На радость Глинке, разговор их был прерван звуком кавалерийского рожка, раздавшегося где-то совсем вблизи. Они подъезжали к заставе. Копи, позвякивая удилами, жевали листья буйно разросшихся темно-зеленых кустов, голубело небо. Коляска стояла в широкой расщелине какой-то горы. Из ущелья тянуло холодом. Безусый молодой офицерик, добродушно поглядывая на кучера, проверял подорожную. Солдаты с единственной их пушкой о чем-то перешептывались. Офицерик спросил кучера:
— Кого везешь?
— Смоленского помещика с домашним их доктором, — негромко отвечал кучер.
— Купаться, стало быть?
В полуроте солдат пронеслось минутное оживление, и Глинка слышал, как кто-то из них бойко выкрикнул:
— Своей-то воды им мало, вот сюда за живой водичкой и едут.
И тут же, заметив осанистую и грузную фигуру доктора, вылезающего из коляски, солдаты зашикали, замолчали, и тот же, самый говорливый из них, сказал:
— Доктор. Стало быть, помогает, братцы, эта водичка, и впрямь, видно, везут больного барина!

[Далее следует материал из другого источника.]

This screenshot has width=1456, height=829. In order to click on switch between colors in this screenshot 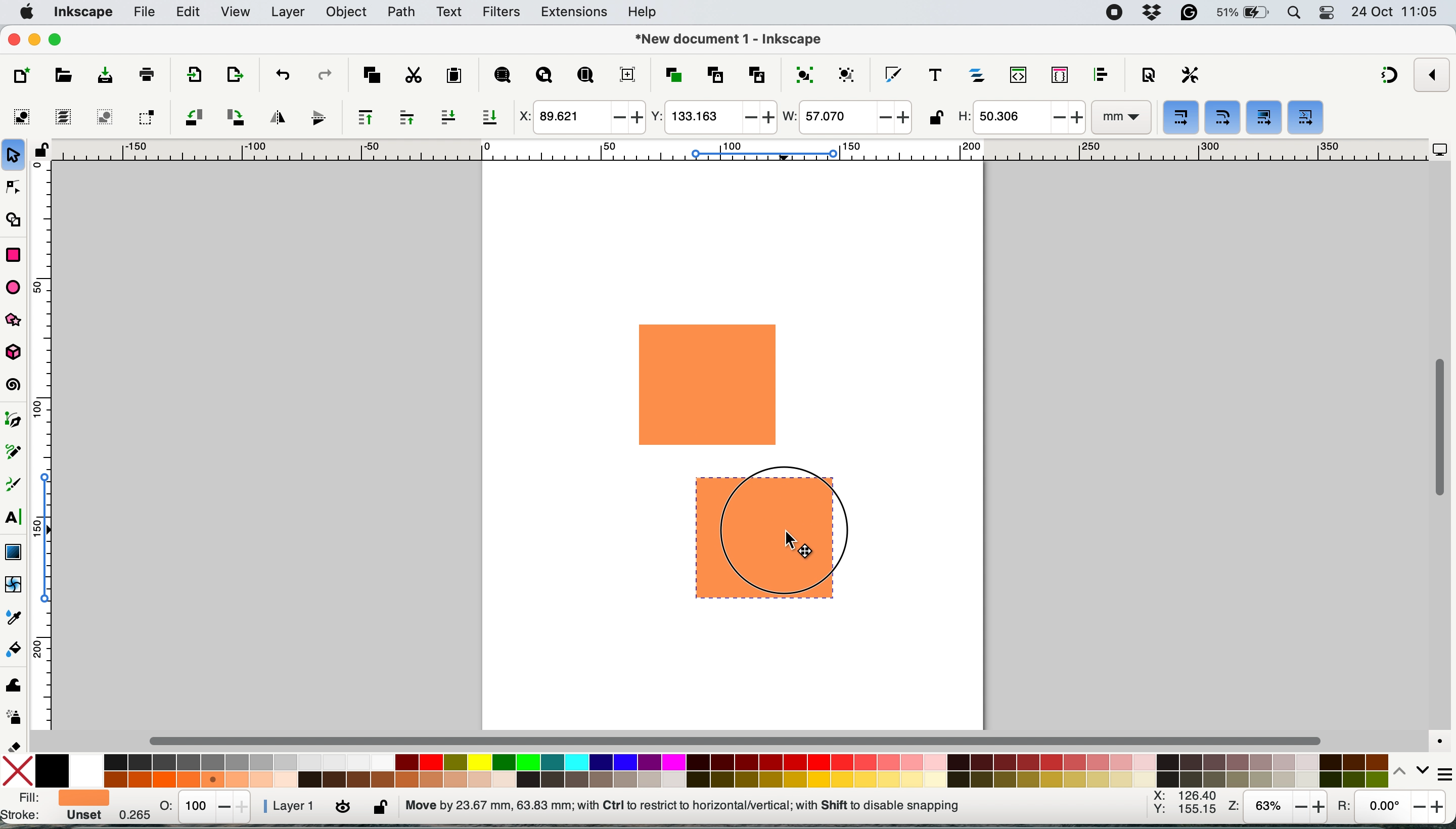, I will do `click(1404, 770)`.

И Лазарь Петрович, пользуясь незыблемым своим признанием у солдат, медленно и важно прошелся взад и вперед возле шлагбаума.
— Трогай! — сказал офицерик кучеру, махнув палашом, и отошел в сторону.
Кони нестройно дернулись, доктор поспешил к коляске. Шлагбаум поднялся.
Они въезжали в Кисловодск, иначе — на кислые воды.
Кисловодск тоже не помог Глинке, и Лазарь Петрович, отчаявшись, заявил:
— Медицина бессильна. Может быть, действительно вас излечит… музыка!
Между тем здесь было все строже, а потому приятнее, чем в Горячеводске и на Железной горе: меньше надоедливых и праздных людей, больше удобств. Глинка часто поднимался на горы, а однажды привел к себе старика горца в рваном бешмете, сонно и недоверчиво глядевшего на всех, и упросил его спеть что-нибудь о весне и осени. Доктор, присутствовавший при этом, спросил Глинку:
— Почему именно об этих двух временах года? А зима? Или лето?
— Отстаньте! — махнул рукой Глинка. — Надо понимать, доктор, что весна равнозначна любви в народных песнях, ну, а осень — закат жизни, старость ее. Певцу легче сообразить, что я хочу от него.
Горец пел, но пытливым и холодным взглядом озирал обоих незнакомых ему людей, и голос его звенел воинственно и непримиримо. Глинка опечалился, подсел к нему и, стараясь не замечать насмешливых ужимок доктора, вполголоса запел старику старинную смоленскую песню «веснянку»:
Уж ты поле мое, поле чистое…
Старик слушал недоумевая и косил на Лазаря Петровича белесые, полные молчаливой тоски глаза, потом, поддавшись ритму песни и обаянию глуховатого, но очень верно поставленного голоса, улыбнулся и сказал, с трудом подбирая слова:
— Офицер поет хорошо!
Для него каждый здесь из тех русский людей, кого он не мог считать простонародьем, был офицером. Лазарь Петрович засмеялся.
Глинка велел слуге принести вино, брынзу, баранину, усердно угощал старика и продолжал петь ему. Старик потеплевшим взглядом глядел на Глинку, долго о чем-то думал, слушая его, потом движеньем руки остановил и попросил пригласить переводчика. Слуга привел из селения русского казака, побывавшего у горцев в плену. Но стоило ему войти в комнату, как старик протестующе отвернулся от него и отрицательно покачал головой.